After locating the line that holds "Task: Open the Périphérique menu", output it and all following lines word for word, stopping only at the end of the data.

##############################

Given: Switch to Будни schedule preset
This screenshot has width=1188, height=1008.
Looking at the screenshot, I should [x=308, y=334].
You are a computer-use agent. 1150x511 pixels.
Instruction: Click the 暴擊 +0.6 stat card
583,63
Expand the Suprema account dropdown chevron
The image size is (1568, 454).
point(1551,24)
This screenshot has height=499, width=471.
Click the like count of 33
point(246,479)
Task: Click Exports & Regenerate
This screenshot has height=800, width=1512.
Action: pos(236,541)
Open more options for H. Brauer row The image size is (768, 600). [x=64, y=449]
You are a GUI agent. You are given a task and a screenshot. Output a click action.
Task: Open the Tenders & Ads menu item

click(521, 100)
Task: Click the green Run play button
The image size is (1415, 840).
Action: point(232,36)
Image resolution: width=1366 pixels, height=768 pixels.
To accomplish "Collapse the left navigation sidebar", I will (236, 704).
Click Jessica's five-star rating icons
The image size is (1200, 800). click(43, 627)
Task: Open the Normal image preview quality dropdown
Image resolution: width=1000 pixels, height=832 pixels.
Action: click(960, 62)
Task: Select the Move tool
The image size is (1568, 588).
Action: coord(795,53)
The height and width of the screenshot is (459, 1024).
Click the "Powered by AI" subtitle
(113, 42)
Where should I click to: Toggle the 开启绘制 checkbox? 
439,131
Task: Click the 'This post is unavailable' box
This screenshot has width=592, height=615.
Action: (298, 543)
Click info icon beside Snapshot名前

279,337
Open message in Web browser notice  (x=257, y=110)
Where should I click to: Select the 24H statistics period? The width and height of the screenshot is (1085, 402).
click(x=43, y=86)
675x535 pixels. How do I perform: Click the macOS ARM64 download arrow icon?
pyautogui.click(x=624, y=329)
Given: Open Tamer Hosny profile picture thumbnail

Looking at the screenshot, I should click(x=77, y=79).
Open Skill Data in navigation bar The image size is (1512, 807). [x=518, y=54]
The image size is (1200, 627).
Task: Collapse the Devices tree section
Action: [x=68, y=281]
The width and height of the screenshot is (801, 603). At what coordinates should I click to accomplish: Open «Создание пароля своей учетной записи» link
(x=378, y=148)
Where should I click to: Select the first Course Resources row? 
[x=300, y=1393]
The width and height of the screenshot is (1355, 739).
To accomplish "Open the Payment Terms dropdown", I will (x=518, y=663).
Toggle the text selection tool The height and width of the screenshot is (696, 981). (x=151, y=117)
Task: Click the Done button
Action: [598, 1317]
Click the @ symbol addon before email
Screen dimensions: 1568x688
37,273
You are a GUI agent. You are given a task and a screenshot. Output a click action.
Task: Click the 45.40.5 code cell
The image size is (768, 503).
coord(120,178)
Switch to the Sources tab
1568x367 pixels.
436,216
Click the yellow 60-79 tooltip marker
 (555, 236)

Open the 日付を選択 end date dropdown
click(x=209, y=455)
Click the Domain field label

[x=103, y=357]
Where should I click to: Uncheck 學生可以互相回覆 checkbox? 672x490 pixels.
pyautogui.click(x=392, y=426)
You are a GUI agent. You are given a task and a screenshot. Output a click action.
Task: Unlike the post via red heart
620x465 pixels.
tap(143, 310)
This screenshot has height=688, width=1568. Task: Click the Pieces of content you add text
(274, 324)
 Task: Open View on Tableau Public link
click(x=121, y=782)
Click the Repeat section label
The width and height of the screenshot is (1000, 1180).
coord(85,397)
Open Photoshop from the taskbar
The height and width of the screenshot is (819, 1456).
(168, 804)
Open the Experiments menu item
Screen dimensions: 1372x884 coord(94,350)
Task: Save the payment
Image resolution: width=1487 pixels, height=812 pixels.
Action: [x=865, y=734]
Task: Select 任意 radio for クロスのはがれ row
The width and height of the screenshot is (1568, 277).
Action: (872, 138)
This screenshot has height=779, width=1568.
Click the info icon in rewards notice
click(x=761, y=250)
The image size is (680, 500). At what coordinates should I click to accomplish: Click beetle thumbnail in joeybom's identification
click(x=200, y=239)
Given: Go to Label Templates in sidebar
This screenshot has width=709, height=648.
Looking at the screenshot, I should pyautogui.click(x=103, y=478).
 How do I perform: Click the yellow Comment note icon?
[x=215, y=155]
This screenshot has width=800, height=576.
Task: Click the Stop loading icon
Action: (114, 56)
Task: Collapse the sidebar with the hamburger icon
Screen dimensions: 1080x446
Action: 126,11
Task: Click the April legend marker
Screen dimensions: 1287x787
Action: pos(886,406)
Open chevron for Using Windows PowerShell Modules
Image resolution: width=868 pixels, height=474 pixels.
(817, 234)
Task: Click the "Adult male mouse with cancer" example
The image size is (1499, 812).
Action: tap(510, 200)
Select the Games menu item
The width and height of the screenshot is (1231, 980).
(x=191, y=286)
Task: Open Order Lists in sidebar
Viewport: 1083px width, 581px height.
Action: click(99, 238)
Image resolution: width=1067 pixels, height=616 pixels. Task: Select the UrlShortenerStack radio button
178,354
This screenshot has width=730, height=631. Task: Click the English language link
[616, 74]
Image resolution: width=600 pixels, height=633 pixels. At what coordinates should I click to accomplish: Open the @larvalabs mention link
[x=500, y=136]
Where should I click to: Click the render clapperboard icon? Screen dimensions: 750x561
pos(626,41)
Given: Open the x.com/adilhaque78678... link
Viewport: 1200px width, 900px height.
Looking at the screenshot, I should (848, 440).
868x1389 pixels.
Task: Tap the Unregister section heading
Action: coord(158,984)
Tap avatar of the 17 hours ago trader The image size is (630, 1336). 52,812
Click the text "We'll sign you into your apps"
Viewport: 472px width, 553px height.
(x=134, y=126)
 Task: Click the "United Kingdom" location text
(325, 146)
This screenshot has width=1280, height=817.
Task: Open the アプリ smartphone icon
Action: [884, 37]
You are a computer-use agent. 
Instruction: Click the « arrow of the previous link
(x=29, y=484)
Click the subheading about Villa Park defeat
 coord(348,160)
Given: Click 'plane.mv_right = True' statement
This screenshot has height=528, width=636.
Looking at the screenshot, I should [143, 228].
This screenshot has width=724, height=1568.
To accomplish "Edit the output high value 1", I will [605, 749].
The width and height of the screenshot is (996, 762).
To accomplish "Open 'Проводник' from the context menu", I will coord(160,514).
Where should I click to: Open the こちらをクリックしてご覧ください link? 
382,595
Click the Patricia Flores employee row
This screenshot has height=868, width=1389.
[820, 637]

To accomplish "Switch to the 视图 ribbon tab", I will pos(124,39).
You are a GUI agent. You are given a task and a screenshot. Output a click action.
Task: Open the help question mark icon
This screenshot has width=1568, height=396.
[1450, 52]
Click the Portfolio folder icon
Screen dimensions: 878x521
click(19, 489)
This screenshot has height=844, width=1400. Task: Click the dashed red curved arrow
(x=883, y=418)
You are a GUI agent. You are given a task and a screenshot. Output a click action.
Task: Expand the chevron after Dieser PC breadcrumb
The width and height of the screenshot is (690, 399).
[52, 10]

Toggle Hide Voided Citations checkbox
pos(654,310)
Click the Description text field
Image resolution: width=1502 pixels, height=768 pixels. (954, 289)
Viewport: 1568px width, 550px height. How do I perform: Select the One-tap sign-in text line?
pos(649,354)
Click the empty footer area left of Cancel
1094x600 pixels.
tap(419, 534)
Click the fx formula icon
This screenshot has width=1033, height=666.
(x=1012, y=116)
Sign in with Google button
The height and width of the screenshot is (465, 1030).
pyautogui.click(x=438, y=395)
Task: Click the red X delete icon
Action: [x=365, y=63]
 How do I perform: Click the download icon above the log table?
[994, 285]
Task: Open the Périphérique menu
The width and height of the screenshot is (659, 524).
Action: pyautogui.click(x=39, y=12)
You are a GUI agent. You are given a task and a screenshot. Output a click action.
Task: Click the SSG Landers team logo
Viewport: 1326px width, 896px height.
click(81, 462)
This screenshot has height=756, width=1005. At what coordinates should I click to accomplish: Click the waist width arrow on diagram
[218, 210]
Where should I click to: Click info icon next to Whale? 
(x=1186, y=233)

##############################

Final answer |
Task: Open the Périphérique menu
The width and height of the screenshot is (659, 524).
Action: pyautogui.click(x=39, y=12)
You are a GUI agent. You are given a task and a screenshot. Output a click action.
Task: Click the SSG Landers team logo
Viewport: 1326px width, 896px height.
click(81, 462)
This screenshot has height=756, width=1005. At what coordinates should I click to accomplish: Click the waist width arrow on diagram
[218, 210]
Where should I click to: Click info icon next to Whale? 
(x=1186, y=233)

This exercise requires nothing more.